*SUPPLIED RECORDS*.
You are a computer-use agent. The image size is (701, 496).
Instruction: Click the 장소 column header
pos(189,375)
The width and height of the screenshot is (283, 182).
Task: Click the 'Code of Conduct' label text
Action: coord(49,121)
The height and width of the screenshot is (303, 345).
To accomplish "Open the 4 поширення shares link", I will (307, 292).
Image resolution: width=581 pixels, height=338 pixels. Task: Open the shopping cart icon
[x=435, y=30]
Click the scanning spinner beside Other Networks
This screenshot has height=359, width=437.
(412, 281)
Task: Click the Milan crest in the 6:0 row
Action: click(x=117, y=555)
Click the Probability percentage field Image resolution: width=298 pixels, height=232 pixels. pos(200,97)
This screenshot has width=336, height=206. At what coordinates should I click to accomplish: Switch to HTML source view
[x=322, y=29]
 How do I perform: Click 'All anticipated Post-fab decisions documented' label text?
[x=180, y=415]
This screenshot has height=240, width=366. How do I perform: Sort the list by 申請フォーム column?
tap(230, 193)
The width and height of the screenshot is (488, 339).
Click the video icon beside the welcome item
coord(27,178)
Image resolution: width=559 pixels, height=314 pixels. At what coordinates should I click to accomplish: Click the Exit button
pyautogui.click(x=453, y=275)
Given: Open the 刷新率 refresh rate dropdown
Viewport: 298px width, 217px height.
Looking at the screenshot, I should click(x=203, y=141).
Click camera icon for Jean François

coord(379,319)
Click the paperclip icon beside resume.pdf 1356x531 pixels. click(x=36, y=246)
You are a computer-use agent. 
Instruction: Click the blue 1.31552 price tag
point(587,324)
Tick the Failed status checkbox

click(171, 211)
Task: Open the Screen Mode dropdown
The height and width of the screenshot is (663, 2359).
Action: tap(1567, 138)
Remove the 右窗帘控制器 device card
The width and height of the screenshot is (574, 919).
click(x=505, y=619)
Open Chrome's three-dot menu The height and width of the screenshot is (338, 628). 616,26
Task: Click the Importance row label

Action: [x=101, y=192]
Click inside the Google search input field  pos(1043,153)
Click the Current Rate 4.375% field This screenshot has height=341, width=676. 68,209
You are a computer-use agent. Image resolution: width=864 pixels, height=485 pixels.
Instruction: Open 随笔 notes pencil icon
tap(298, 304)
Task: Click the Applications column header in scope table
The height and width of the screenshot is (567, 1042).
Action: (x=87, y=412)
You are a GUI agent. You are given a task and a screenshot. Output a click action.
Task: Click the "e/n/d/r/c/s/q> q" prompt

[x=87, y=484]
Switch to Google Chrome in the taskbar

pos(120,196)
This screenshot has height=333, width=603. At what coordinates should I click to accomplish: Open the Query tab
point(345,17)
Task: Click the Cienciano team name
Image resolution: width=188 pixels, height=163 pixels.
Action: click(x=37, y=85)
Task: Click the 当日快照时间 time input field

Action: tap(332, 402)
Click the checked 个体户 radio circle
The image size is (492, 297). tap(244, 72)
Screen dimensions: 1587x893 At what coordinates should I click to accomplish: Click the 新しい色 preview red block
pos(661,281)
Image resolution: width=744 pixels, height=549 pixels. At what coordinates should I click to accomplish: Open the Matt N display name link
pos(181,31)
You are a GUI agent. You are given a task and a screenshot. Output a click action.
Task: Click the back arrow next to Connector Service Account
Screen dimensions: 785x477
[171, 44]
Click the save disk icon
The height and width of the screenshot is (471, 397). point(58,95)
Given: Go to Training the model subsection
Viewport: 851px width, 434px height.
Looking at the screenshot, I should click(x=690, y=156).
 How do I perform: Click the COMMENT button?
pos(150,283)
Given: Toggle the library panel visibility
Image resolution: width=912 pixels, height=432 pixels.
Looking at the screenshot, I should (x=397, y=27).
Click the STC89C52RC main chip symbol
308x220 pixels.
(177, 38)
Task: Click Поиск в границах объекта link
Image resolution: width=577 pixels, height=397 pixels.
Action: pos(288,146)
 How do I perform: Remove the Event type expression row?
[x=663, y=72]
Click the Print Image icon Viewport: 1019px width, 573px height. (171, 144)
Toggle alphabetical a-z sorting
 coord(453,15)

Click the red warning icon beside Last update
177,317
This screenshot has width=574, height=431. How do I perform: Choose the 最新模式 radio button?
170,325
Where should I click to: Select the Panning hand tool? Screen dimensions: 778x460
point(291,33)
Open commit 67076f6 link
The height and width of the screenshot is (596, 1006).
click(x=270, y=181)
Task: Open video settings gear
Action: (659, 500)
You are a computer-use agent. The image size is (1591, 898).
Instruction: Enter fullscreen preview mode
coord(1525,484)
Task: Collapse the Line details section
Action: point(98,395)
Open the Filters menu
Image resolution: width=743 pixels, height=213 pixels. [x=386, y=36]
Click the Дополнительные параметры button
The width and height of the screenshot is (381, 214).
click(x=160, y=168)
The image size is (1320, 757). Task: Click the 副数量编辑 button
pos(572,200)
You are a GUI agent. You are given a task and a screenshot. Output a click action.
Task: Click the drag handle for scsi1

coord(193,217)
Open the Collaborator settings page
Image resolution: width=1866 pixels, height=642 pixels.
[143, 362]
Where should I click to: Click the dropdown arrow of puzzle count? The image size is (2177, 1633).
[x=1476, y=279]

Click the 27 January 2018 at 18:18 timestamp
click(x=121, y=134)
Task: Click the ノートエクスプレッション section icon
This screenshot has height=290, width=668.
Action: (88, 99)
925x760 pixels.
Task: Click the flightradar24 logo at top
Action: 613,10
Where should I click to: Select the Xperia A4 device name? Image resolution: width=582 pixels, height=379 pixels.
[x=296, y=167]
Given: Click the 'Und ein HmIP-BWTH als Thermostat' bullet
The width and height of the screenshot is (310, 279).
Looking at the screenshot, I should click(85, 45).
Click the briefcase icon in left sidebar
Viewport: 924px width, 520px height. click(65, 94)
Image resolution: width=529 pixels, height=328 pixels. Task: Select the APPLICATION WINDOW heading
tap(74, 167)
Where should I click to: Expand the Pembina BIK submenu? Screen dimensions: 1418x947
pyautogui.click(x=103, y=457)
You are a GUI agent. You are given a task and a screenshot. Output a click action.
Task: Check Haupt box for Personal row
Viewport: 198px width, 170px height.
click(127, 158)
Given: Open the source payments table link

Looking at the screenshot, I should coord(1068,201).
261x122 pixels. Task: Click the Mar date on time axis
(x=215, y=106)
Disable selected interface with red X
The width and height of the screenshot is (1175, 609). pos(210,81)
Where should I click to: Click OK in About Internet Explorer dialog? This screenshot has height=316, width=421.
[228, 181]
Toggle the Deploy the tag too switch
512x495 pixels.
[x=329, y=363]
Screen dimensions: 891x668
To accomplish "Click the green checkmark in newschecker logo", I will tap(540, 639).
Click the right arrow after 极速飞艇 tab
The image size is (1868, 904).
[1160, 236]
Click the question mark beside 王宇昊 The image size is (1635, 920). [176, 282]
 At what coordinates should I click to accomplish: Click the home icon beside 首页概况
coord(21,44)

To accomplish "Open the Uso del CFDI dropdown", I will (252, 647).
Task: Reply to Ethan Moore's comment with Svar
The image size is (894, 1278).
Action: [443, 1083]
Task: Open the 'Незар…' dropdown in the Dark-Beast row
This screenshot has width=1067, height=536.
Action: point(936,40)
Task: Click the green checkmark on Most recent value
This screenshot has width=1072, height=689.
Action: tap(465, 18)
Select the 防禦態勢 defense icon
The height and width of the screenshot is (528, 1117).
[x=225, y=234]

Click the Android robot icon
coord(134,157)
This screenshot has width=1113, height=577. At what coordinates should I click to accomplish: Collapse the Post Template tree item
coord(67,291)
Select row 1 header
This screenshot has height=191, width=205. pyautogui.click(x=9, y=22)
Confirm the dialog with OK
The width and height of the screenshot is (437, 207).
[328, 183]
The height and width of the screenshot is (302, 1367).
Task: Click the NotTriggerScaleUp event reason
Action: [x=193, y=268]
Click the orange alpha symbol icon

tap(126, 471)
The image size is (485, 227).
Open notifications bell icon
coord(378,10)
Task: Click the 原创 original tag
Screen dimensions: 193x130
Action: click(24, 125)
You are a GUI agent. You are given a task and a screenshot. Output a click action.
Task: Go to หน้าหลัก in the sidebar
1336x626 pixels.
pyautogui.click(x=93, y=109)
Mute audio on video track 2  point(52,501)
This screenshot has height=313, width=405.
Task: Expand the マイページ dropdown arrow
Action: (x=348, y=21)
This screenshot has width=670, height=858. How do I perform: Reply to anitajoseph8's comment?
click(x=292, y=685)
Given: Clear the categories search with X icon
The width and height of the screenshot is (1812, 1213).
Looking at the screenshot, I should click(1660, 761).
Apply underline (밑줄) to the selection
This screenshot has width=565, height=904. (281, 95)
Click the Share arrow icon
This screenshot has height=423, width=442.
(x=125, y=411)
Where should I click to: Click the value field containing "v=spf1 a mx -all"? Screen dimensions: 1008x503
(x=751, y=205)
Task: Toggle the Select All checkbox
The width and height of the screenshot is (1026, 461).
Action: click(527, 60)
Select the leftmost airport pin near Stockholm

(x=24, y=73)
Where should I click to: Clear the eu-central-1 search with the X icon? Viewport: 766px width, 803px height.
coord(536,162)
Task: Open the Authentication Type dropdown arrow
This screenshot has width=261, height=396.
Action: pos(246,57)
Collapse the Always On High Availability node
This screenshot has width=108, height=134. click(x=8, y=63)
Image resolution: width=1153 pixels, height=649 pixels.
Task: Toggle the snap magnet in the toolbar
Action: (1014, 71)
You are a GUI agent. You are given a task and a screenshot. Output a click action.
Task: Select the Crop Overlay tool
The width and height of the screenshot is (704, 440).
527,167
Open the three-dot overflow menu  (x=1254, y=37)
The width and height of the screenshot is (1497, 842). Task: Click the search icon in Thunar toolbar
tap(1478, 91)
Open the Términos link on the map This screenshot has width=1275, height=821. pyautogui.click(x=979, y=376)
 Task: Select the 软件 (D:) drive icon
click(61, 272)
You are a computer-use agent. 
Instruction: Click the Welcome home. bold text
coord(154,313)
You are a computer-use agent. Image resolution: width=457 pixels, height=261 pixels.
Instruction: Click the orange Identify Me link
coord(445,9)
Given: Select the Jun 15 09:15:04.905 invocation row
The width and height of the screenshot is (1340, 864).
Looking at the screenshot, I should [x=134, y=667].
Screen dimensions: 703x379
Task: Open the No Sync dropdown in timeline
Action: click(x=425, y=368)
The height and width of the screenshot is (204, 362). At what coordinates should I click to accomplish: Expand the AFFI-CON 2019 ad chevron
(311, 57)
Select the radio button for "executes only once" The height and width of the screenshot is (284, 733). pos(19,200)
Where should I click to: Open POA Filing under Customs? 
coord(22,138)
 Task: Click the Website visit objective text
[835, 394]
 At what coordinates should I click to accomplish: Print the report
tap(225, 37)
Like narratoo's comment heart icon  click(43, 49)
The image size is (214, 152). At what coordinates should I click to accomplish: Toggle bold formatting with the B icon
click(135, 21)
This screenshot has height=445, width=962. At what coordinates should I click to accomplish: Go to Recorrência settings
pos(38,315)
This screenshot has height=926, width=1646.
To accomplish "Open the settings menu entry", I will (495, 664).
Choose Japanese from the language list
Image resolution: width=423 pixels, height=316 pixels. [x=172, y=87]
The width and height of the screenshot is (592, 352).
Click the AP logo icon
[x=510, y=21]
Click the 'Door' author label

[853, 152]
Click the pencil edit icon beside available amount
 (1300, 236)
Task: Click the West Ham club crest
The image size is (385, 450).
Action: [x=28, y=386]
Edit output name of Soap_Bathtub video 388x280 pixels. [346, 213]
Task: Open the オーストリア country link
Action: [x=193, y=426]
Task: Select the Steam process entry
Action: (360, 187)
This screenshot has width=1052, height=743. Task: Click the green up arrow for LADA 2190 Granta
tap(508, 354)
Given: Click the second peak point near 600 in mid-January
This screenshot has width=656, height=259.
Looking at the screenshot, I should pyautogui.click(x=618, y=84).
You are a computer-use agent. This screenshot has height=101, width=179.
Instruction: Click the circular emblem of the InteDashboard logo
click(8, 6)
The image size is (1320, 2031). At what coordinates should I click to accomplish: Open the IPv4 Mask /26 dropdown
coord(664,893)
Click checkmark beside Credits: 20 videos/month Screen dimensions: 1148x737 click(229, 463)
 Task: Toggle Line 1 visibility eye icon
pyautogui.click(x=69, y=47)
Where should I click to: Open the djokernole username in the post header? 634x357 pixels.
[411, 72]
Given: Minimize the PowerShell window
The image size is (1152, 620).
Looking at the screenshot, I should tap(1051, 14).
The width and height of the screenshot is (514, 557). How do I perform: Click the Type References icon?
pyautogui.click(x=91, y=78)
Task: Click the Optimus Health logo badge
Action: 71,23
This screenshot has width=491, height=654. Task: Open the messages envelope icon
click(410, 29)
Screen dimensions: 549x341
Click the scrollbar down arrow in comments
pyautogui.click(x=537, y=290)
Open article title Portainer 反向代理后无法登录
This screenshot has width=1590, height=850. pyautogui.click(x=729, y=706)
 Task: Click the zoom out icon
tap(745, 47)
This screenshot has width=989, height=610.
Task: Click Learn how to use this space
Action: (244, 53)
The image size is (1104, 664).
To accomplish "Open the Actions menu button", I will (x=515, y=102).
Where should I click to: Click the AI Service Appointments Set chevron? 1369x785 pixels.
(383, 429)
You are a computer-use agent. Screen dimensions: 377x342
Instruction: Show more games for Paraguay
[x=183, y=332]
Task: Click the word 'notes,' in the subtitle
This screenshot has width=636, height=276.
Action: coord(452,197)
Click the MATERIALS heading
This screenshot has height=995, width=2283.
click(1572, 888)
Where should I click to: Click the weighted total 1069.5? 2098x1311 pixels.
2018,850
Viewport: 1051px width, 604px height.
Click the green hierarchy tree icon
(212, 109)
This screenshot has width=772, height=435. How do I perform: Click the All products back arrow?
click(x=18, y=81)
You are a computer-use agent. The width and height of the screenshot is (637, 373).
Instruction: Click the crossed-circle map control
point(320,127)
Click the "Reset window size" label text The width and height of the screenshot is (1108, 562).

*DIRECTIVE*. Repeat the listing above word for word, from the line with "The image size is (1320, 757)." to the line with "[x=329, y=363]", including both of those lines.

*THE RESULT*.
The image size is (1320, 757). Task: Click the 副数量编辑 button
pos(572,200)
You are a GUI agent. You are given a task and a screenshot. Output a click action.
Task: Click the drag handle for scsi1

coord(193,217)
Open the Collaborator settings page
Image resolution: width=1866 pixels, height=642 pixels.
[143, 362]
Where should I click to: Click the dropdown arrow of puzzle count? The image size is (2177, 1633).
[x=1476, y=279]

Click the 27 January 2018 at 18:18 timestamp
click(x=121, y=134)
Task: Click the ノートエクスプレッション section icon
This screenshot has height=290, width=668.
Action: (88, 99)
925x760 pixels.
Task: Click the flightradar24 logo at top
Action: 613,10
Where should I click to: Select the Xperia A4 device name? Image resolution: width=582 pixels, height=379 pixels.
[x=296, y=167]
Given: Click the 'Und ein HmIP-BWTH als Thermostat' bullet
The width and height of the screenshot is (310, 279).
Looking at the screenshot, I should click(85, 45).
Click the briefcase icon in left sidebar
Viewport: 924px width, 520px height. click(65, 94)
Image resolution: width=529 pixels, height=328 pixels. Task: Select the APPLICATION WINDOW heading
tap(74, 167)
Where should I click to: Expand the Pembina BIK submenu? Screen dimensions: 1418x947
pyautogui.click(x=103, y=457)
You are a GUI agent. You are given a task and a screenshot. Output a click action.
Task: Check Haupt box for Personal row
Viewport: 198px width, 170px height.
click(127, 158)
Given: Open the source payments table link

Looking at the screenshot, I should coord(1068,201).
261x122 pixels. Task: Click the Mar date on time axis
(x=215, y=106)
Disable selected interface with red X
The width and height of the screenshot is (1175, 609). pos(210,81)
Where should I click to: Click OK in About Internet Explorer dialog? This screenshot has height=316, width=421.
[228, 181]
Toggle the Deploy the tag too switch
512x495 pixels.
[x=329, y=363]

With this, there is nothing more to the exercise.